#### Problem description:
Whenever a line in the records below holds the string "will", copy it out.

Stored data entries:
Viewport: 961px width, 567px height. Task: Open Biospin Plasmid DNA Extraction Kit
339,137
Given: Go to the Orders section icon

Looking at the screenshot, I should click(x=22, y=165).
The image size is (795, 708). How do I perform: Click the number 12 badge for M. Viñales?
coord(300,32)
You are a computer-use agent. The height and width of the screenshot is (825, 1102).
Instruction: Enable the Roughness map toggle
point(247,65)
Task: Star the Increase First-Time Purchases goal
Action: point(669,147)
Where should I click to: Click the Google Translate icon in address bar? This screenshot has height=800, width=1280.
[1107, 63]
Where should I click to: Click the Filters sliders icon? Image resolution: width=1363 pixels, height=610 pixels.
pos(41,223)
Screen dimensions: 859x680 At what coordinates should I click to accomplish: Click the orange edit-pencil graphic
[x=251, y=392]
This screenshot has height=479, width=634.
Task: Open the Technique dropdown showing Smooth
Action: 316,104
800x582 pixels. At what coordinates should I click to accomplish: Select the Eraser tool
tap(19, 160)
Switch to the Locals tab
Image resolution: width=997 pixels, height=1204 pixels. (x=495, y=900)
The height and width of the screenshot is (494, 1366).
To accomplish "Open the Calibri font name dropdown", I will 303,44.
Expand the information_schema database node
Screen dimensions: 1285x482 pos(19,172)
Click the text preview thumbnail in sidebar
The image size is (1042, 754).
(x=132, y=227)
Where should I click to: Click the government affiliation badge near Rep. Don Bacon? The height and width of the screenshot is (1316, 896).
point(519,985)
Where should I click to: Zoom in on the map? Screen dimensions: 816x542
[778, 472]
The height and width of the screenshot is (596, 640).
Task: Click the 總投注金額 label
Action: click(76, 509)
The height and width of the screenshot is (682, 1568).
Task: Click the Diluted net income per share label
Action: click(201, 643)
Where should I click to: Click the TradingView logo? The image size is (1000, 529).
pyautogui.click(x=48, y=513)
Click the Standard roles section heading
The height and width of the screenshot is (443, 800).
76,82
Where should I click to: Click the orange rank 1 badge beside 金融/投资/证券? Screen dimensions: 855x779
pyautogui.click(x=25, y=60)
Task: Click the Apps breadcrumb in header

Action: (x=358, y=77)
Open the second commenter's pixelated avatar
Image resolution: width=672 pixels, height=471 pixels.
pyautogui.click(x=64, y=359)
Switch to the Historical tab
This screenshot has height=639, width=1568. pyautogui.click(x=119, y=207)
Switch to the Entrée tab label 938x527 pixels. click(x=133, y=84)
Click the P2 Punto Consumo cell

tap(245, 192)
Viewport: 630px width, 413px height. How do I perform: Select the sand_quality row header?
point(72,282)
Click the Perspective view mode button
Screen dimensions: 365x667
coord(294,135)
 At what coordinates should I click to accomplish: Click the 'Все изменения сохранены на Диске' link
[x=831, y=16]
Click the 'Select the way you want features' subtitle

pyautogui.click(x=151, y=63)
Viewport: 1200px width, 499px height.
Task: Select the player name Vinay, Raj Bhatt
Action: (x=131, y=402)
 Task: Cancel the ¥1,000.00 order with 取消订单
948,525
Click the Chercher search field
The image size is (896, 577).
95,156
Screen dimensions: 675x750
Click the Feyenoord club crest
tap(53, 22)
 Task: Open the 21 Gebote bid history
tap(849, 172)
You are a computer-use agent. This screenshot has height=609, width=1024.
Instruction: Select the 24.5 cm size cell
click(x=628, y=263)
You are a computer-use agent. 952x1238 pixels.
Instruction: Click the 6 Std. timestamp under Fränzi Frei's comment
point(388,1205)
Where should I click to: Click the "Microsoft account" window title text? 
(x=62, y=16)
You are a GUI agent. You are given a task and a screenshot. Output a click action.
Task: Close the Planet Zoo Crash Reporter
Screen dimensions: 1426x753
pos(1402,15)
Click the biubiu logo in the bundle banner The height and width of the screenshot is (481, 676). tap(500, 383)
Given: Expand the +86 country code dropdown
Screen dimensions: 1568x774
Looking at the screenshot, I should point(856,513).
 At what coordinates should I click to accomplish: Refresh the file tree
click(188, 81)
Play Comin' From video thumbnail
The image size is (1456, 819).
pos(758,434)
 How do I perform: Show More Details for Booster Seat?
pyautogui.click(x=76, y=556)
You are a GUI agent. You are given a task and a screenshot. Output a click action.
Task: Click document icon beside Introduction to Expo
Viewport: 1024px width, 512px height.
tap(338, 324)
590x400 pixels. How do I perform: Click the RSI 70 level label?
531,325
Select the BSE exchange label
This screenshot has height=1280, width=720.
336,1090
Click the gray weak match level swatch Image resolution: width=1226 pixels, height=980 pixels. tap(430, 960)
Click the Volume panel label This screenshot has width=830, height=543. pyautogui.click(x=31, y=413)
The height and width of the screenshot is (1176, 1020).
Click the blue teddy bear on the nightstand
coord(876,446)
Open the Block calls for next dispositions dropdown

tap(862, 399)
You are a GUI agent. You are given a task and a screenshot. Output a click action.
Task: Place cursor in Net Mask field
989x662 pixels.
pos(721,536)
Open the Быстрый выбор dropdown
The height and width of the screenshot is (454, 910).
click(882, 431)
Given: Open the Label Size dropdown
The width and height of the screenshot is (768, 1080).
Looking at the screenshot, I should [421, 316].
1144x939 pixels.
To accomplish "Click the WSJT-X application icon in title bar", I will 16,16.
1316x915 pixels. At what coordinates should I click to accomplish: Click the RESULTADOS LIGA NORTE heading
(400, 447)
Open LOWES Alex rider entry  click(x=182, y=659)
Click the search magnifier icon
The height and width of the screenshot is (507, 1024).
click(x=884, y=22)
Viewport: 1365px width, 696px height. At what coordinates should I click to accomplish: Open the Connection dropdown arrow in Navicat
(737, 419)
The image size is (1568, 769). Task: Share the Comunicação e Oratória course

#### Output of the exercise:
To accomplish "Open the Calibri font name dropdown", I will 303,44.
To accomplish "Click the WSJT-X application icon in title bar", I will 16,16.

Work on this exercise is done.